ASSIGNMENT: When the line with "Given: Click the Verify chip toolbar icon" comes up, set it down and every later line to the end of the data, exactly and without pictures.

Stored data:

====

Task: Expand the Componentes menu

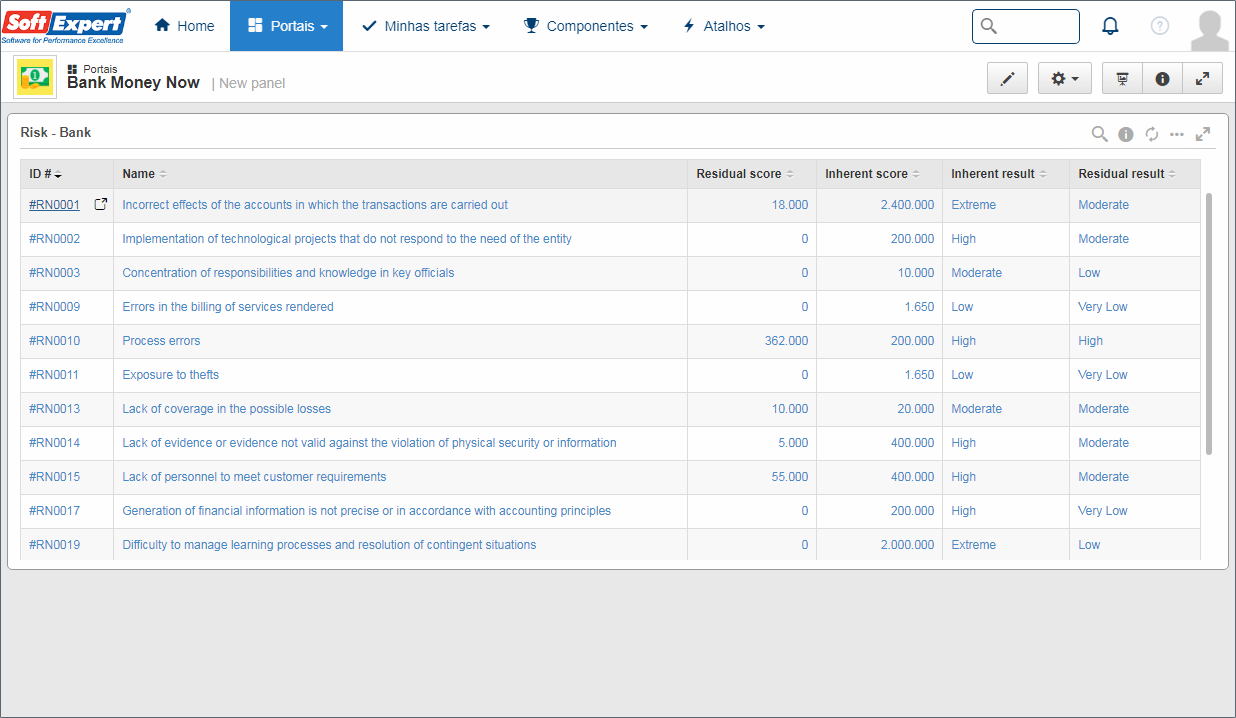Action: pos(586,26)
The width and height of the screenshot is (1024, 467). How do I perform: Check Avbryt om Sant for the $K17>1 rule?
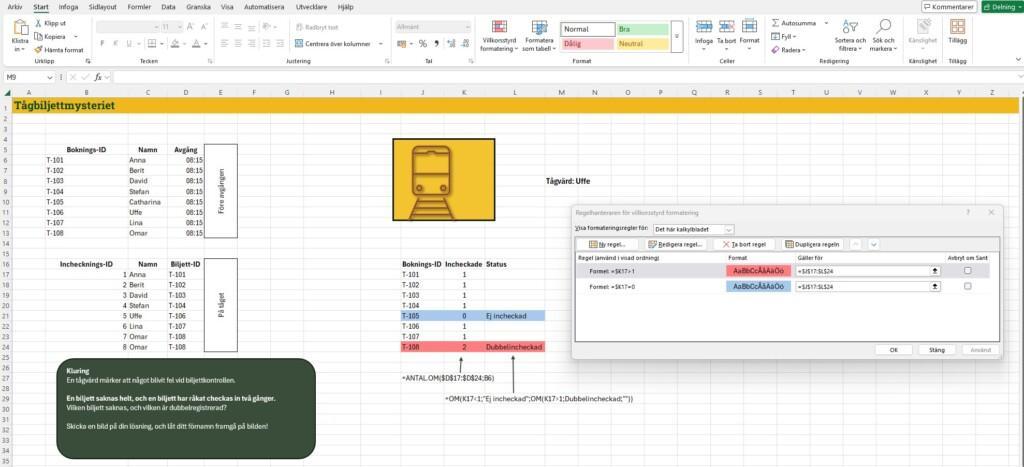pyautogui.click(x=967, y=270)
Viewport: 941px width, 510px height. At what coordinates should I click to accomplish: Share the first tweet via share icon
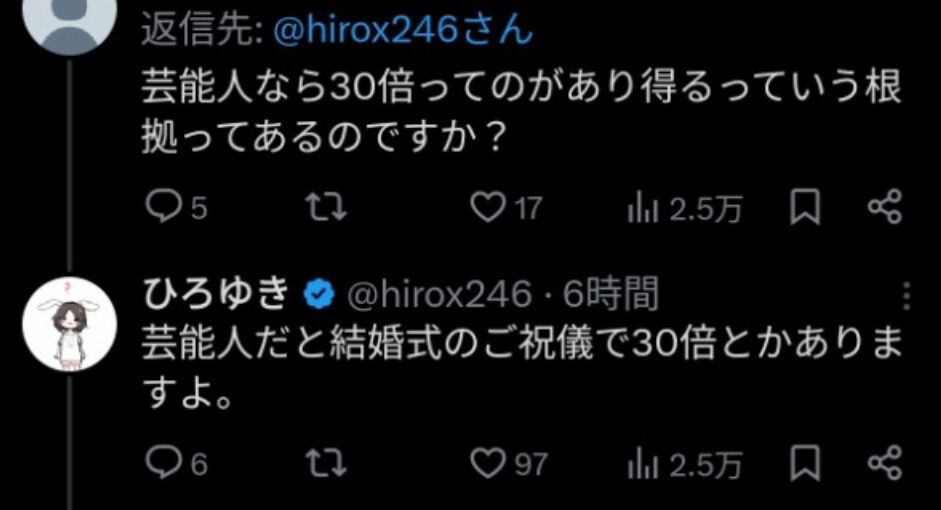[885, 208]
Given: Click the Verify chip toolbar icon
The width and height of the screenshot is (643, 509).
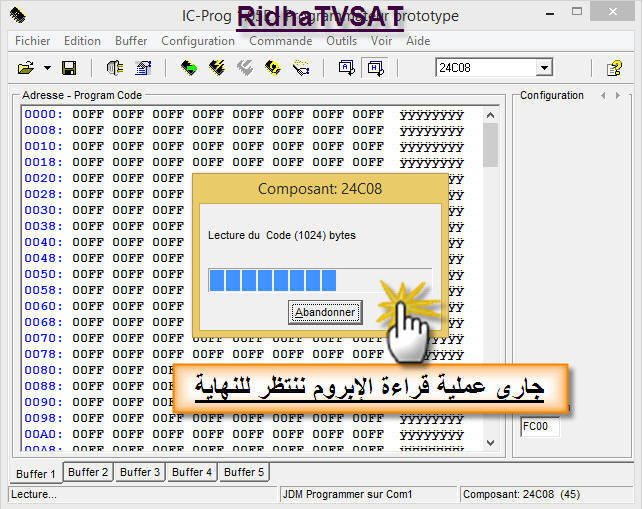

====

REPLY TO THE EXERCISE:
Given: Click the Verify chip toolbar icon
The width and height of the screenshot is (643, 509).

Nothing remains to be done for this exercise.